JAKARTA, CerminDemokrasi.com – Kejaksaan Agung (Kejagung) tengah mengusut dugaan korupsi investasi Indonesia Investment Authority (INA) dan Silk Road Fund (SRF) di Kimia Farma. Kepala Pusat Penerangan Hukum (Kapuspenkum) Kejagung, Anang Supriatna mengatakan pengusutan kasus ini masih dalam tahap penyelidikan.

“Itu masih tahap penyelidikan,” ujar Kepala Pusat Penerangan Hukum Kejagung, Anang Supriatna, di kompleks Kejaksaan Agung, Senin (11/8/2025).

Kejagung mengusut dugaan korupsi dalam pemberian dana investasi dari INA senilai Rp 1,86 triliun melalui anak perusahaannya, PT Akar Investasi Indonesia (AII), kepada PT Kimia Farma (Persero) Tbk dan PT Kimia Farma Apotek. Pemberian dana investasi ini terjadi pada 2023.

Dalam prosesnya, Anang mengatakan Kejagung telah memanggil sejumlah pihak untuk dimintai keterangan tentang dugaan korupsi di perusahaan farmasi negara tersebut.

“Beberapa pihak sudah dimintai klarifikasi,” ujarnya.

Lantas, seperti apa duduk perkara kasus dugaan korupsi investasi di Kimia Farma? Simak rangkuman informasinya berikut ini.

Duduk Perkara Korupsi Kimia Farma. Kasus dugaan korupsi di Kimia Farma ini bermula ketika Indonesia Investment Authority (INA) dan Silk Road Fund (SRF) menandatangani Perjanjian Pengambilan dan Pembelian Saham Bersyarat dan dokumen transaksi dalam acara B20 Summit pada November 2022.

Saat itu, PT Kimia Farma Tbk (KAEF) melepas saham PT Kimia Farma Apotek (KFA) dan menerbitkan saham baru KFA. Saham yang dilepaskan itu kemudian diambil oleh INA dan SRF, yang merupakan Sovereign Wealth Fund (SWF) milik Cina.

Rinciannya adalah, Kimia Farma yang berkode saham KAEF itu melepas sebagian saham KFA ke PT Akar Investasi Indonesia (anak usaha INA) dan CIZJ Limited (anak usaha SRF) senilai Rp 460 miliar. Selain itu, KFA juga menerbitkan saham baru senilai Rp 1,4 triliun yang diserap oleh AII dan CIZJ.

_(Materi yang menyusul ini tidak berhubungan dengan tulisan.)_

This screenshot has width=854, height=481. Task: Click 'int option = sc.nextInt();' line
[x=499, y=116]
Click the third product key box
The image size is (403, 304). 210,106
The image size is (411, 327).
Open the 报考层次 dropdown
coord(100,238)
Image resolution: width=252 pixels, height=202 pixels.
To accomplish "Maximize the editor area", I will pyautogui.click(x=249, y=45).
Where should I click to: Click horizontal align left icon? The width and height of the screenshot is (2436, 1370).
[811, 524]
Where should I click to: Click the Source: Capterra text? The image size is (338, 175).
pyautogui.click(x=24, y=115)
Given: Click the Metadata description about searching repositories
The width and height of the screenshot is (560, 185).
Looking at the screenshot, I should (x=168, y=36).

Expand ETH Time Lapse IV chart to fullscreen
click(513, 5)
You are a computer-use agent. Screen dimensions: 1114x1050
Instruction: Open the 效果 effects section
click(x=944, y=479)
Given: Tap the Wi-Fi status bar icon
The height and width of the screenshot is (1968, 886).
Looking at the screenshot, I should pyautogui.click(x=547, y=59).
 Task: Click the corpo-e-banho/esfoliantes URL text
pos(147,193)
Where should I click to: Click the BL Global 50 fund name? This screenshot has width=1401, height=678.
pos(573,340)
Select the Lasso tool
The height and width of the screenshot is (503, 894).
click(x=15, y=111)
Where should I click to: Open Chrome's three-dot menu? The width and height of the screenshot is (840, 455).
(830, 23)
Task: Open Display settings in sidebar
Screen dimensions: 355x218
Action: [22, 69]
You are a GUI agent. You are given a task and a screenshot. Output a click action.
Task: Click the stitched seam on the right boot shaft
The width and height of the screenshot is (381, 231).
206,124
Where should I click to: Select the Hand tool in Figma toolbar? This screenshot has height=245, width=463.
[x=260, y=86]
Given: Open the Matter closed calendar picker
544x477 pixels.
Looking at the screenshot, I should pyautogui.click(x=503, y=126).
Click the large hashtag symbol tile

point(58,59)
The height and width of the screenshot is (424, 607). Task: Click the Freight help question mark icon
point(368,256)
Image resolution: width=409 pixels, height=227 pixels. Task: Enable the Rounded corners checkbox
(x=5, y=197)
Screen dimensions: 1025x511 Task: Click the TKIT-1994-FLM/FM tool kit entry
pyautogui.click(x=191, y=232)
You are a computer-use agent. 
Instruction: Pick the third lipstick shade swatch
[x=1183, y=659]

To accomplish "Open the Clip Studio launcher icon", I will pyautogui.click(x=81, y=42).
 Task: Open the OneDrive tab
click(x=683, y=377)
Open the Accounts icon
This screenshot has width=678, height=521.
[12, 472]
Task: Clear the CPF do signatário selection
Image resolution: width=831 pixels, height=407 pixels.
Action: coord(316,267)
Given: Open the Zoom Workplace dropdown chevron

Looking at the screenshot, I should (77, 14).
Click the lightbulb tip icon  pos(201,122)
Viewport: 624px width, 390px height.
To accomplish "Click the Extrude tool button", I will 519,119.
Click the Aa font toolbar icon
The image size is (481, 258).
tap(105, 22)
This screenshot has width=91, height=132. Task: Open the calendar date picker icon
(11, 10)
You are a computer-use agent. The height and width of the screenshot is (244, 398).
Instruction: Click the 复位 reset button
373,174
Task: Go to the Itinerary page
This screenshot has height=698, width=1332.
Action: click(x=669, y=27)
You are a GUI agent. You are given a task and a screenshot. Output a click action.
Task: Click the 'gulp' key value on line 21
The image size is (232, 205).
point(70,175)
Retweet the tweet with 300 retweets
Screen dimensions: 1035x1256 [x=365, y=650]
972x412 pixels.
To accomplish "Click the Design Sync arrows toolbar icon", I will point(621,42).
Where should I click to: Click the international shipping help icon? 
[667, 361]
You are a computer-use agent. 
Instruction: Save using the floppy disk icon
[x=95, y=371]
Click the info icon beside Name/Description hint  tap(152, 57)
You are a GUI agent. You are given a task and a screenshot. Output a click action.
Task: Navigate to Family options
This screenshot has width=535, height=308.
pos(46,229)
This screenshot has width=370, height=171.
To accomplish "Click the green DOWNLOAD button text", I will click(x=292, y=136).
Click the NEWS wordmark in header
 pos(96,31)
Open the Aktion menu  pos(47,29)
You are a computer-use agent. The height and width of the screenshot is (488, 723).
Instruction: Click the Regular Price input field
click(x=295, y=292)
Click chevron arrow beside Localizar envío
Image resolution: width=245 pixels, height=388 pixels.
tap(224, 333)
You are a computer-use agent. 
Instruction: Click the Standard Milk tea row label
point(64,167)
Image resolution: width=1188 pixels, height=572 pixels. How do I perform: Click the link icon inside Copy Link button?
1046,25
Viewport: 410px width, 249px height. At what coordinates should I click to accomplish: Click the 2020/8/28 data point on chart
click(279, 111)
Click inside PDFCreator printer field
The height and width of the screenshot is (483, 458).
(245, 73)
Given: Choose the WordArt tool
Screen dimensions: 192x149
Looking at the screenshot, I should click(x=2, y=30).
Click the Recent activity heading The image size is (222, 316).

Pada 23 Februari 2023, INA dan SRF pun mengumumkan bahwa transaksi investasi mereka ke PT Kimia Farma Tbk dan PT Kimia Farma Apotek telah selesai. Transaksi investasi INA itu sebesar Rp 1,86 triliun yang setara dengan 40 persen saham di PT Kimia Farma Apotek (KFA).

KAEF dalam keterbukaan informasi di Bursa Efek Indonesia, mengatakan usai transaksi ini ada penurunan persentase kepemilikan saham KAEF dalam KFA. Dari semula 99,99 persen menjadi 59,99 persen.

Usai transaksi ini, KAEF berencana mengembangkan segmen ritel farmasi, klinik kesehatan, hingga laboratorium diagnostika melalui KFA. Sasaran proyek ini ke wilayah wisata dan luar Jawa.

Sebelumnya, Direktur Keuangan dan Manajemen Risiko Kimia Farma, Lina Sari mengungkapkan bahwa BUMN di bidang farmasi itu mengalami kerugian hingga 1,8 triliun sepanjang 2023. Menurutnya, salah satu faktor yang menyebabkan kerugian adalah dugaan adanya penyelewengan data atau rekayasa penggelembungan keuangan di Kimia Farma Apotek.

“Untuk detailnya belum bisa dielaborasi karena masih dalam tahap evaluasi dan audit oleh konsultan independen,” ujar Lina dalam konferensi pers, Selasa malam, 25 Juni 2024, di Gedung ILHI Bio Farma Grup, Cipinang, Jakarta Timur.

Dia pun menyebutkan Kimia Farma berkomitmen untuk melakukan transformasi usaha dan melakukan langkah-langkah perbaikan. “Di antaranya berfokus ke produk-produk bermargin tinggi dan melakukan efisiensi usaha,” ucap Lina.

Di 2024, Kimia Farma pun berkomitmen untuk terus melakukan perbaikan operasional, pengendalian biaya, penguatan good corporate governance (GCG), serta mengalokasikan belanja modal yang dominan untuk pengembangan bisnis Kimia Farma Apotek.